Almost everybody thinks that simply translating means they can operate in another country. Many even believe that letting a machine do it is good enough. Senior officials in the European Union are among them, arguing this more out of avoiding the problem of cross-border interoperability than addressing it. In fact, recent events show we’re not very successful in extracting information from unstructured data, not even monolingually.
Structuring Unstructured Information
A text, such as this one, is an unstructured information resource. However, the text must first be found and it is more valuable if combined and understood together with more such texts. Only then can conclusions be made and actions taken based on the information inside the texts. This has been done for centuries — by lawyers and courts in countries that work with case based law, for example. The multilingual angle of texts has become increasingly important due to international trade, globalization, social media, and in Europe specifically due to the central organization of the European Commission governing so many diverse countries.
Everyone knows from painful searches that a smart organization of filed documents is key for finding anything back. The best strategy for retrieving information was the library hierarchy and its terms used to organize the resources. This proven approach has been neglected in the digital age, because users were told search, folders, and titles will do the job. Today, most organizations barely know or care whether terms are used correctly in authoring or in translation. Therefore their texts are no longer useful when queried to support decision making. This is even more evident cross-border, when imperfect translation, especially when automated, not only loses terms but also introduces errors.

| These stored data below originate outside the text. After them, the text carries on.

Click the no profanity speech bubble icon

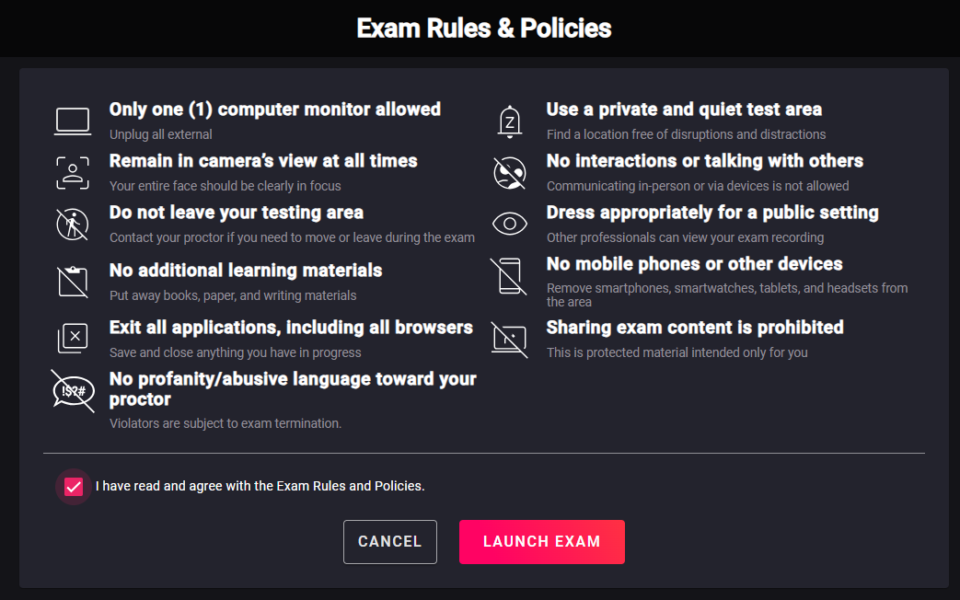[x=73, y=390]
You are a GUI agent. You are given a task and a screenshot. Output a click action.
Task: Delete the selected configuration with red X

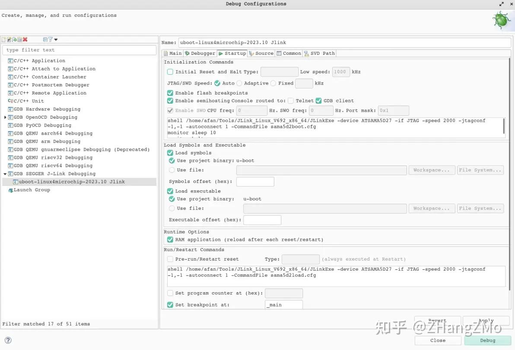click(x=24, y=39)
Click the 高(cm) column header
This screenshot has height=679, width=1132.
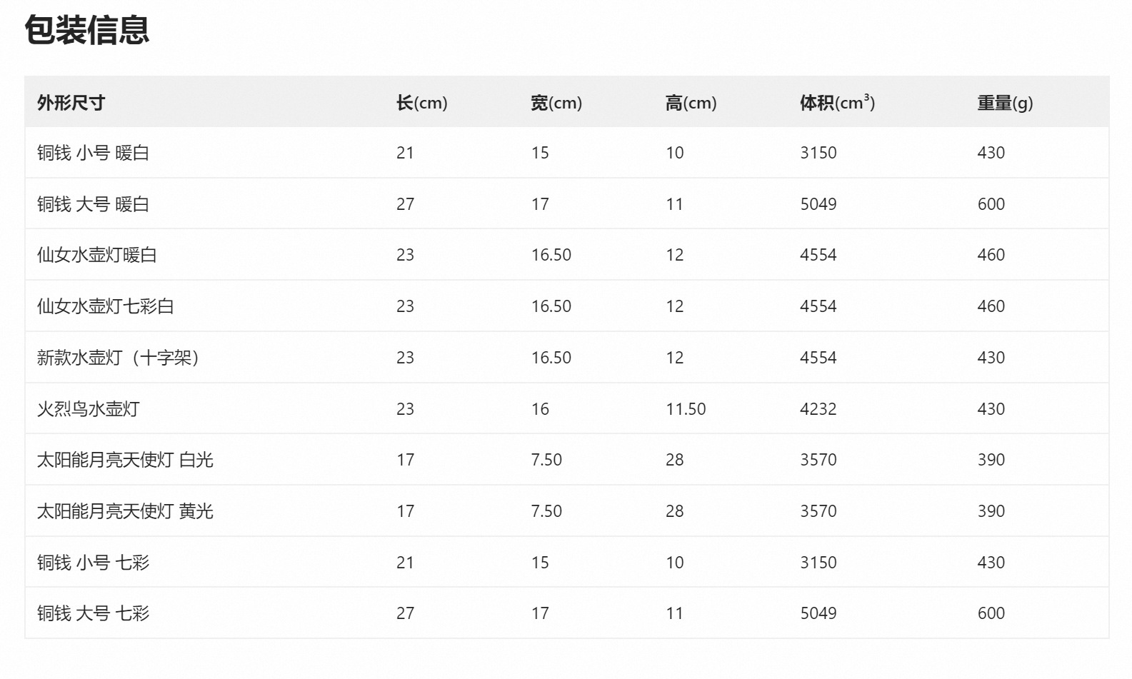click(691, 103)
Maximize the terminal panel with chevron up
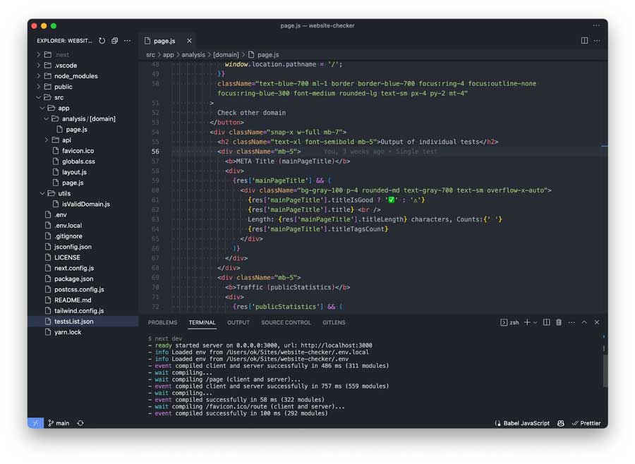Viewport: 635px width, 464px height. pos(584,322)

Interoperability by Machine Learning or Linked Open Data?
Eager research and software companies will say: never mind, Big Data methods using Machine Learning or Linked Open Data will come to the rescue. Indeed, both are great for gisting, but they fail to function reliably beyond that point.
Imagine asking them what 1 + 1 is. Machine Learning will tell you the answer is in the range of 1.5 to 2.5. Linked Open Data will tell you that the answer might be in the following 42 documents.
Ensuring Cross-border Interoperability
We seem to have forgotten that library science, such as classification systems, taxonomy hierarchies, and thesauri, are the core for reuse of textual data. When these knowledge resources are multilingual they become a Multilingual Knowledge System. An MKS can extract insights of texts in and across multiple languages.
I am not saying terminology is the answer – terms are mostly flat, unrelated and compiled for translation support. Instead we need a structure to give us the context and to be able to drill through a concept map to find relationships. The term resources are rather an asset that can be levitated to become a knowledge structure.
Multilingual Knowledge Systems provide cross-border data processing possibilities, often called semantic or information interoperability. Actually an MKS is the only possible path to achieve cross-border interoperability. They retrieve the needle in the haystack – in all languages. They make it possible to pinpoint the units sought after, while linking to all information related to that unit. If an MKS is in place to support Big Data and Linked Open Data, these technologies will also efficiently support cross-border interoperability!